This talk will apply the insights of F.A. Hayek to inform bottom-up policy solutions to two of the greatest challenges facing high-income, liberal-meritocratic-capitalist (LMC) regimes in the post-globalization era: 1) the apparent decline of the manufacturing sector due to technology-induced creative destruction and the unbundling of production processes that accelerated during the Second Age of Globalization (1980-2015); and 2) the need for a rapid green energy transition due to the looming threat of global climate change.
Nativist and populist responses, spurred on by “post-liberal” theorists, have tended to emphasize erratic and illiberal solutions (e.g., tariffs, subsidies, taxes, and regulations) toward both challenges although some regimes have either ignored or redoubled exploitation of the environment to tackle the manufacturing issue. At stake is not only the relevance of the liberal political and economic model for addressing the most important problems of the 21st century, but also the competitiveness of LMC regimes with authoritarian political capitalist regimes, such as China, which offer solutions to both challenges.

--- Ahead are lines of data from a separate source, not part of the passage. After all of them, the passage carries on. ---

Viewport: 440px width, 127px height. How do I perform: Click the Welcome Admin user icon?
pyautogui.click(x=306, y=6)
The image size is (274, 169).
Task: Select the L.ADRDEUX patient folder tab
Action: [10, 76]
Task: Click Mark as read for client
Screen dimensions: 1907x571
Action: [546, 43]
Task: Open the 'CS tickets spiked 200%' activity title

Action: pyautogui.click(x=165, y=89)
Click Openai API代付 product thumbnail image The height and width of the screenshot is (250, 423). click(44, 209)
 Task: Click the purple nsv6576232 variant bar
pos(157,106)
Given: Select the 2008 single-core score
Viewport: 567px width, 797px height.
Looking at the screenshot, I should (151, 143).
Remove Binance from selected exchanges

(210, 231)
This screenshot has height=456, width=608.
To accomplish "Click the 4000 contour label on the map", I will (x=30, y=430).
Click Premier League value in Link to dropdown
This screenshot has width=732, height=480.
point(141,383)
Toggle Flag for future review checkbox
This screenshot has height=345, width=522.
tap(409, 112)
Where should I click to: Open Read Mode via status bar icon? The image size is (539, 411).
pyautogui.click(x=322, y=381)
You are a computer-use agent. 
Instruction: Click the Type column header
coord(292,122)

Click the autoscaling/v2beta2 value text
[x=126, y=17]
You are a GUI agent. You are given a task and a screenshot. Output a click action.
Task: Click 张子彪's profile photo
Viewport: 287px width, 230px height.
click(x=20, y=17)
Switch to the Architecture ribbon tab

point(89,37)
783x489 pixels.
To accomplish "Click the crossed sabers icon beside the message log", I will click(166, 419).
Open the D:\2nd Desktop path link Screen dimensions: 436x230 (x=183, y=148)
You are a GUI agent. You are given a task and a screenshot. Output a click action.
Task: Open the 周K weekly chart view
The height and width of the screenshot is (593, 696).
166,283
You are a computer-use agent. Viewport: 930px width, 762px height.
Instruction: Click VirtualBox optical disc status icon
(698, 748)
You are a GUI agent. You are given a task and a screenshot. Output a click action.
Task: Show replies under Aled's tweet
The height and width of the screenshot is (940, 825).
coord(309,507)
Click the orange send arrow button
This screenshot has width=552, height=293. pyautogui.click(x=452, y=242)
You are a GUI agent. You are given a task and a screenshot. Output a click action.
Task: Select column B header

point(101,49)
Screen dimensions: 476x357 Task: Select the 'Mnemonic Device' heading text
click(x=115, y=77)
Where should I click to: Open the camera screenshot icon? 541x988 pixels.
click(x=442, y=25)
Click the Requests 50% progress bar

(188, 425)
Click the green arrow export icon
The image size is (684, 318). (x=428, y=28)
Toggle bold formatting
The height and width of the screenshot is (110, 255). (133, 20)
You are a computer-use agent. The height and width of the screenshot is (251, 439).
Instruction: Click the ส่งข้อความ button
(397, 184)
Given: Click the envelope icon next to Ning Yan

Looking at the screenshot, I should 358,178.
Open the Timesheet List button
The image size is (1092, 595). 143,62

Location: Bush House Lecture Theatre 3 (NE0.01)
About the speaker
Vikash Yadav is a professor of International Relations and Asian Studies at Hobart & William Smith Colleges in Geneva, New York. He is the author of three books, most recently, Liberalism’s Last Man: Hayek in the Age of Political Capitalism (University of Chicago Press, 2023). He holds a doctorate in Political Science from the University of Pennsylvania, a Master’s degree in Social Science from the University of Chicago, and a Bachelor’s degree in History from DePauw University.